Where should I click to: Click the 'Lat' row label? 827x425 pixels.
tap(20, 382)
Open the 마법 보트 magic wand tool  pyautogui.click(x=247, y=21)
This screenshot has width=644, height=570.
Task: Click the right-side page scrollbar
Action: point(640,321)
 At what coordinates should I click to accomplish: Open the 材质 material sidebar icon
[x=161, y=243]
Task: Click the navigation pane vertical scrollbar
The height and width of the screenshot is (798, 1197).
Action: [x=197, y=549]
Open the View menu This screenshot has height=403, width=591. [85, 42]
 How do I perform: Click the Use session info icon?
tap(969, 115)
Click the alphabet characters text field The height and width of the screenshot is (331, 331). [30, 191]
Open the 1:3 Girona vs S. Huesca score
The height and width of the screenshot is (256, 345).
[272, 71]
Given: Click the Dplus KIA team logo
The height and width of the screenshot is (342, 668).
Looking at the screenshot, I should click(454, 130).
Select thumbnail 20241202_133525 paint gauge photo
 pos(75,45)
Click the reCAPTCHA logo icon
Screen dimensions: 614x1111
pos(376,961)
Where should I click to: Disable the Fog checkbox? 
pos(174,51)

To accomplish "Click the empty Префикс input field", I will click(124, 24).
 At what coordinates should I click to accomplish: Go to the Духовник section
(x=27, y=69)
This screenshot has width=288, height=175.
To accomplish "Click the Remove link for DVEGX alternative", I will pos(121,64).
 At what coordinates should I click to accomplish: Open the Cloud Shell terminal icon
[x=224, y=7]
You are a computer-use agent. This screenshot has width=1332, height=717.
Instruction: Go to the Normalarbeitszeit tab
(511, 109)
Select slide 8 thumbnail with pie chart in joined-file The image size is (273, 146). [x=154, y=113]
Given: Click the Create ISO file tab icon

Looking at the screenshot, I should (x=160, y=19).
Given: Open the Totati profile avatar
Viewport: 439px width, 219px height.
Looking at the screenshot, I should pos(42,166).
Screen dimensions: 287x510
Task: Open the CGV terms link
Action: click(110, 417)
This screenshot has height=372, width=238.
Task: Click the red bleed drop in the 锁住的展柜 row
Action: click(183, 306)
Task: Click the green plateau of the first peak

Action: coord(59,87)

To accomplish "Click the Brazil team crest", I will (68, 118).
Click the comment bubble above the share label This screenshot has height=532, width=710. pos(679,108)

WHAT NEEDS TO BE DONE —
Render the lines above as a Markdown table with the columns "No." and "Line". Number each row and put the line's text in the second column, skipping blank lines.

RESULT FOR THIS TASK —
| No. | Line |
|---|---|
| 1 | Where should I click to: Click the 'Lat' row label? 827x425 pixels. |
| 2 | tap(20, 382) |
| 3 | Open the 마법 보트 magic wand tool  pyautogui.click(x=247, y=21) |
| 4 | This screenshot has width=644, height=570. |
| 5 | Task: Click the right-side page scrollbar |
| 6 | Action: point(640,321) |
| 7 |  At what coordinates should I click to accomplish: Open the 材质 material sidebar icon |
| 8 | [x=161, y=243] |
| 9 | Task: Click the navigation pane vertical scrollbar |
| 10 | The height and width of the screenshot is (798, 1197). |
| 11 | Action: [x=197, y=549] |
| 12 | Open the View menu This screenshot has height=403, width=591. [85, 42] |
| 13 |  How do I perform: Click the Use session info icon? |
| 14 | tap(969, 115) |
| 15 | Click the alphabet characters text field The height and width of the screenshot is (331, 331). [30, 191] |
| 16 | Open the 1:3 Girona vs S. Huesca score |
| 17 | The height and width of the screenshot is (256, 345). |
| 18 | [272, 71] |
| 19 | Given: Click the Dplus KIA team logo |
| 20 | The height and width of the screenshot is (342, 668). |
| 21 | Looking at the screenshot, I should click(454, 130). |
| 22 | Select thumbnail 20241202_133525 paint gauge photo |
| 23 |  pos(75,45) |
| 24 | Click the reCAPTCHA logo icon |
| 25 | Screen dimensions: 614x1111 |
| 26 | pos(376,961) |
| 27 | Where should I click to: Disable the Fog checkbox?  |
| 28 | pos(174,51) |
| 29 | To accomplish "Click the empty Префикс input field", I will click(124, 24). |
| 30 |  At what coordinates should I click to accomplish: Go to the Духовник section |
| 31 | (x=27, y=69) |
| 32 | This screenshot has width=288, height=175. |
| 33 | To accomplish "Click the Remove link for DVEGX alternative", I will pos(121,64). |
| 34 |  At what coordinates should I click to accomplish: Open the Cloud Shell terminal icon |
| 35 | [x=224, y=7] |
| 36 | You are a computer-use agent. This screenshot has width=1332, height=717. |
| 37 | Instruction: Go to the Normalarbeitszeit tab |
| 38 | (511, 109) |
| 39 | Select slide 8 thumbnail with pie chart in joined-file The image size is (273, 146). [x=154, y=113] |
| 40 | Given: Click the Create ISO file tab icon |
| 41 | Looking at the screenshot, I should (x=160, y=19). |
| 42 | Given: Open the Totati profile avatar |
| 43 | Viewport: 439px width, 219px height. |
| 44 | Looking at the screenshot, I should pos(42,166). |
| 45 | Screen dimensions: 287x510 |
| 46 | Task: Open the CGV terms link |
| 47 | Action: click(110, 417) |
| 48 | This screenshot has height=372, width=238. |
| 49 | Task: Click the red bleed drop in the 锁住的展柜 row |
| 50 | Action: click(183, 306) |
| 51 | Task: Click the green plateau of the first peak |
| 52 | Action: coord(59,87) |
| 53 | To accomplish "Click the Brazil team crest", I will (68, 118). |
| 54 | Click the comment bubble above the share label This screenshot has height=532, width=710. pos(679,108) |